A common example of deferred perpetuity is the cash flow arising from a real estate project when it is rented out after completion. As long as the project functions successfully, the cash flows arising can be accounted for infinitely as perpetuities. However, since these cash flows start after a specified interval, they should ideally be accounted for as deferred perpetuities.
Similarly, growth stocks or dividend stocks represent deferred perpetuities. Most companies announce dividends for future years under certain conditions. Often dividend stocks start paying dividends after a specified period and continue infinitely.
The present value concept of discounting the infinite cash flows to an infinite present value works the same way as with the normal perpetuity or an annuity calculation.
Working Example of a Perpetuity
Suppose a company ABC pays a $ 5 dividend to its shareholders infinitely. We assume that the current rate of return used by ABC company is 6%.
We can calculate the present value of this perpetuity using the formula:
PV of Perpetuity = C/r
PV of Perpetuity = $ 5/6% = $ 83.33
It means if the ABC company’s stock is worth $ 83.33 today, the investors would invest in it.
Now suppose, ABC company further estimates a 2% growth rate in its dividend amount. The present value of growth perpetuity can be calculated using the formula:
PV of Perpetuity = C/r-g
PV of Perpetuity = $ 5/ (6-2) % = $ 125
It means the investors would be willing to invest in ABC company’s stock at a price of $ 125 or less if it has a growth rate of 2% for its dividends.
Perpetuity Vs. Deferred Perpetuity – Key Differences
Both types represent an infinite stream of cash flows. The basic difference is when the cash flow starts at a constant rate.
Perpetuity starts immediately. It means the first cash flow can be an advance yearly payment or a payment at the end of each year infinitely.
On the other hand, deferred perpetuity starts a stream of cash flows after a specified interval. For instance, a dividend starts after five years of inception for a new business.

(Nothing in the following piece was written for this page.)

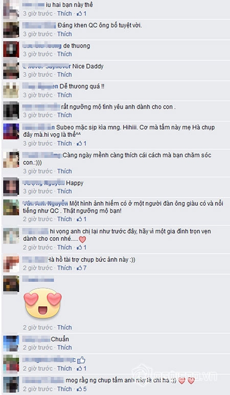The width and height of the screenshot is (230, 395).
Task: Like the 'de thuong' comment
Action: pyautogui.click(x=64, y=54)
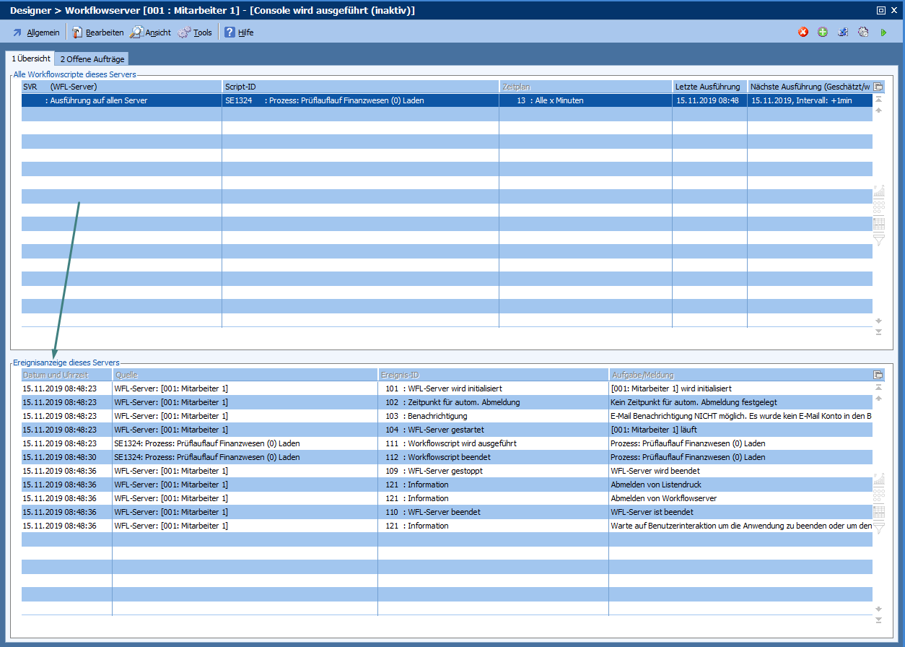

Both types of cash flows can be discounted to their present values. Both can include a growth factor starting after one year or at a delayed date in the future.
Perpetuity Vs. Annuity – Key Differences
An annuity is a constant cash flow arising annually. A perpetuity is the same as well. The only difference between the two types of cash flow streams is that an annuity comes with a known or finite life.
An annuity is a constant stream of cash flow that is often in equal amounts. However, an annuity may come with a growth rate as well. It means an annuity may grow at a specific rate yearly.
Inflation-adjusted financial securities are good examples of annuities with growth factors.
Similarly, perpetuity comes with equal and constant cash flows but with infinite life. Perpetuity can also have a growth rate.
Both types of cash flows can be discounted for the present value factors.